Closure of a service or product should come as no surprise. The Product Manager will see clear signals that the product’s ability to satisfy consumer needs, to generate sales and subsequently revenue is no longer sustainable.
The following signals should give the Product Manager an indication that its time to reconsider the product’s viability in the marketplace:
- If the product is mature in its lifecycle and is seriously heading towards the decline stage. There are other solutions in the market that better solve the same customer needs.
Dial Up Internet for example is one service which is past its maturity stage and various Broadband services resolve the same customer need. The video player for example also falls into this category with the onset of DVD player.
- When the business changes its course and consequently, so does the product strategy.
For example, a company may decide to stop servicing the business market and focus its efforts only on the consumer market. B2b products may consequently be withdrawn from the market as a result of this shift in strategy.
- The cost of the product increases significantly because the economies of scale previously enjoyed is diminishing and the company is unable to increase the selling price of the product. For example, if the cost of maintaining an Internet network becomes too expensive because the number of subscribers on the network has reduced but the price of the Internet retail service is extremely competitive, the company may have to discontinue the Internet service to its customer base.

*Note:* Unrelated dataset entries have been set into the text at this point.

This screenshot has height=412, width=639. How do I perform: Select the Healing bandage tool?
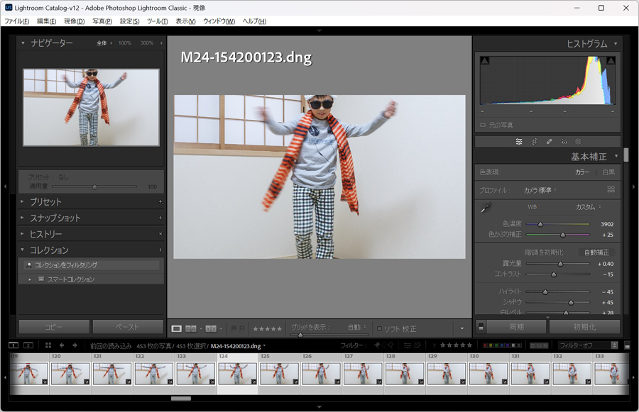pyautogui.click(x=549, y=142)
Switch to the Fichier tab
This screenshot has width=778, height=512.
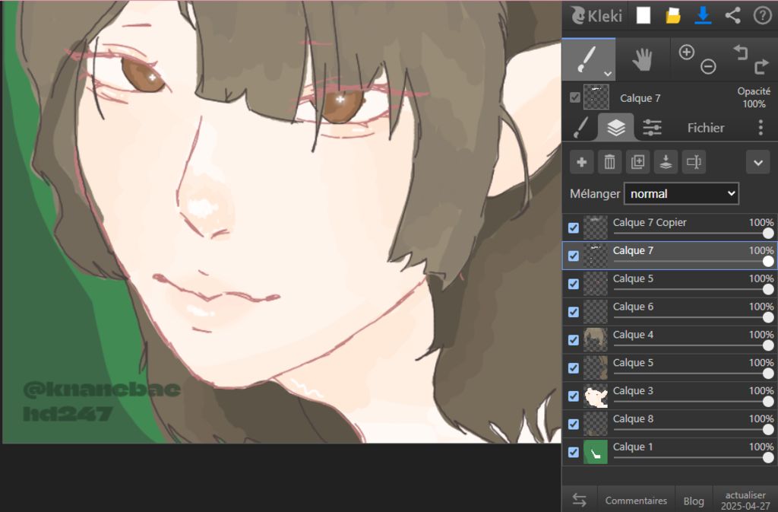[x=706, y=128]
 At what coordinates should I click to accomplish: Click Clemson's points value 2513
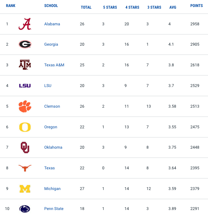point(195,106)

- The product or service the company created simply did not meet the needs of consumers. Efforts to aggresively market the product or service have not made any difference to the subscriber numbers or volume of purchases. The Apple Newtown springs to mind in this instance. Touted as the future of computing in 1993 it came with a price tag of $1000 and a whole host of problems. It was withdrawn from the market 6 years later.

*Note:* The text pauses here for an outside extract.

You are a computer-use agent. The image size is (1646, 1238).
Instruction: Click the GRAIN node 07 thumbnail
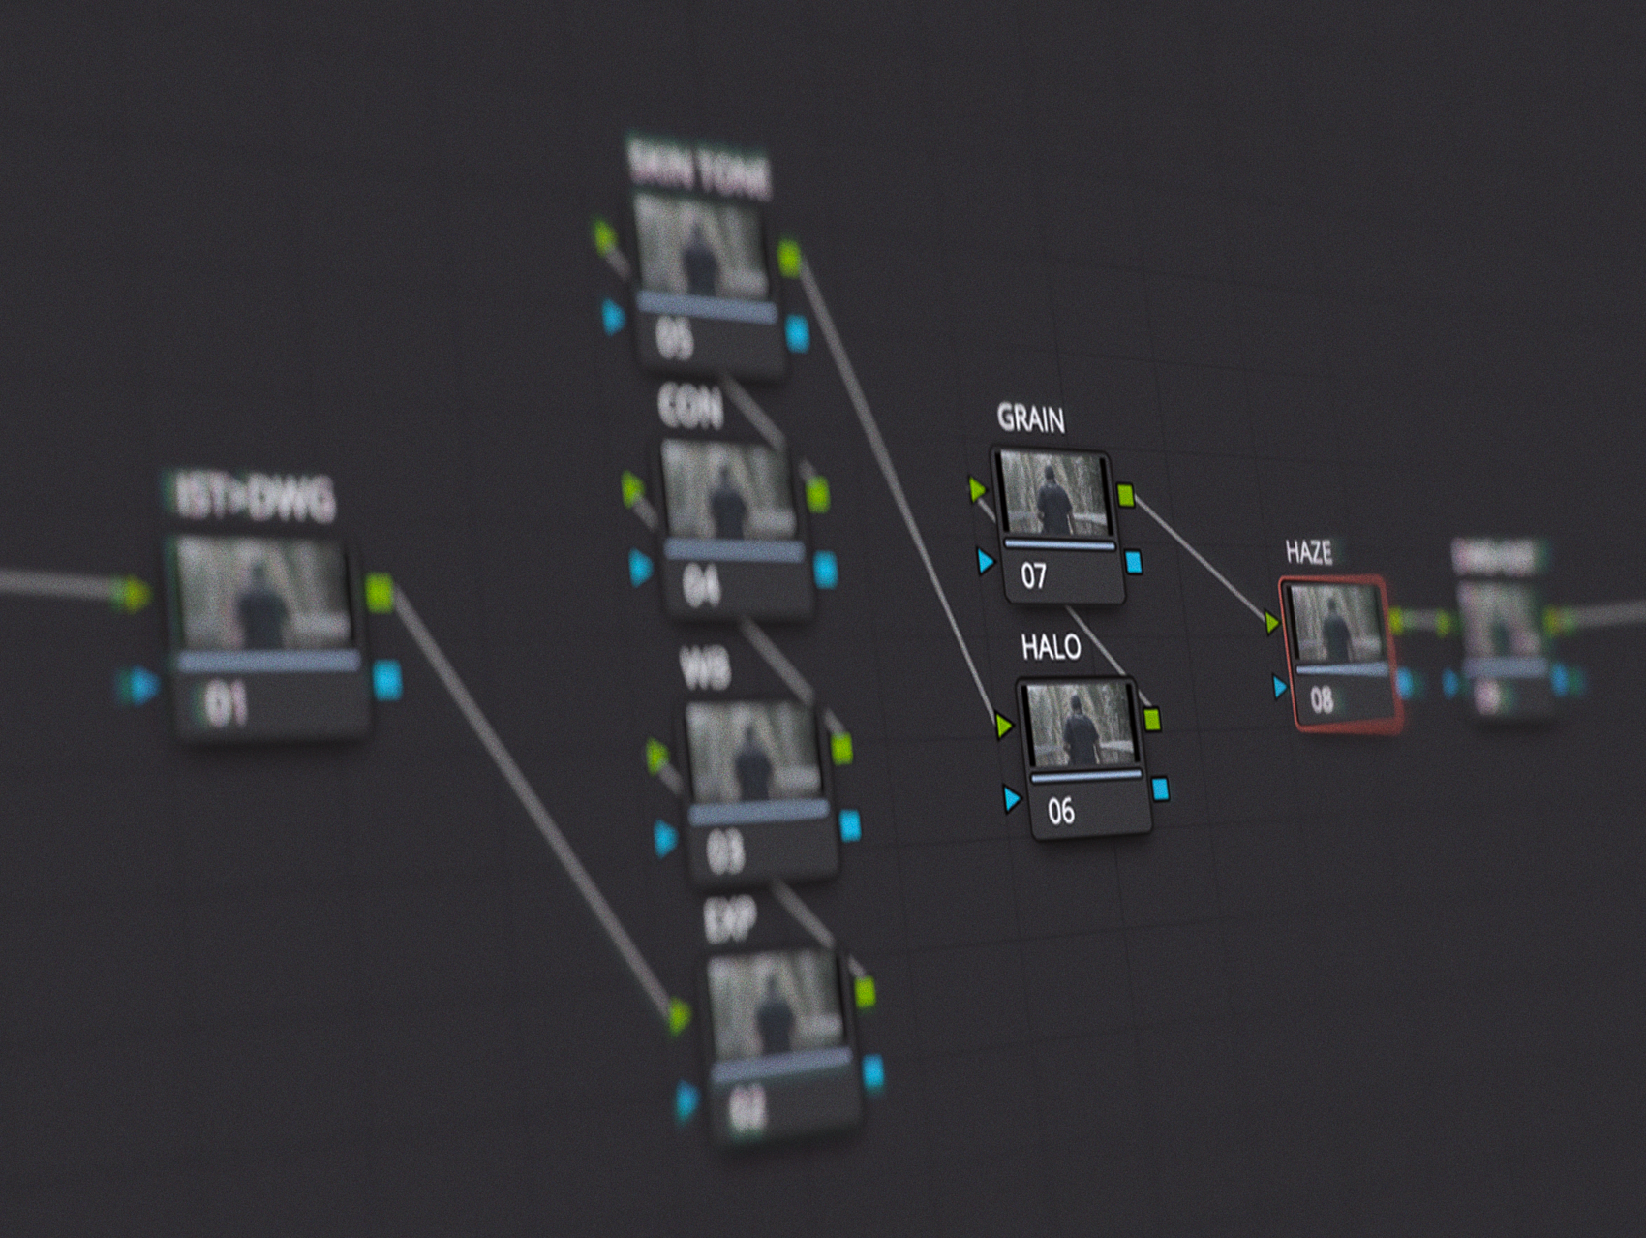pos(1053,494)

- Customers switch to a competitor product with better features, with a better product experience or a more competitive offering.
Will the Blackberry be replaced by the iPhone or an Android phone? Interactive TV casual games that are available on many Satellite and Cable networks for example also fall into this category. There are better casual game experiences on offer and customers have preferred to switch to competitor
So the signals are clear and the decision is here. How do you go about retiring the product… gracefully?
Taking the Next Step
This time its super important to put ‘pen to paper’. When closing a service or discontinuing a product, you’re affecting real, more than likely paying customers.
We recommend preparing a Product Exit Plan before a final decision is made. The Product Exit Plan should be tailored to the situation and the particular product.
Remember, you’re writing this plan from a Product Manager’s perspective and should pay attention to the needs of the consumer.
A standard Product Exit Plan should consist of:
- Brief description of the product and its history.
- Reasons for discontinuing the product.
- Financial impacts on the business of discontinuing the product.
- The exit plan itself describing the process of discontinuing the product. Include an exit date and work back from that point.
- The communications plan to customers. There might a migration component if you have a substitute product.
- The communications plan to internal sales and customer service teams and other external sales channels.
- Risks of your exit plan and any contingencies to mitigate the risks.
When this plan is approved, the company should organise for the closure. Generally speaking closing a service or discountinuing a product involves a team of people. The Product Manager plays a role but should not be responsible for all aspects of the project.
Creating a Product Exit Plan provides a structured framework for Product Managers to consider all aspects of the product closure.
Closing a product is not easy but sometimes it has to be done.